WHAT YOU SHOULD DO:
Write out all of the data without omission, exactly as shown.

Stored data
= Beginning of Section =

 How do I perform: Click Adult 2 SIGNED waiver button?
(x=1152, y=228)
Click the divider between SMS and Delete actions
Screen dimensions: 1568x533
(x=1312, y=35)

= End of Section =

SOLUTION TO THE EXERCISE:
 How do I perform: Click Adult 2 SIGNED waiver button?
(x=1152, y=228)
Click the divider between SMS and Delete actions
Screen dimensions: 1568x533
(x=1312, y=35)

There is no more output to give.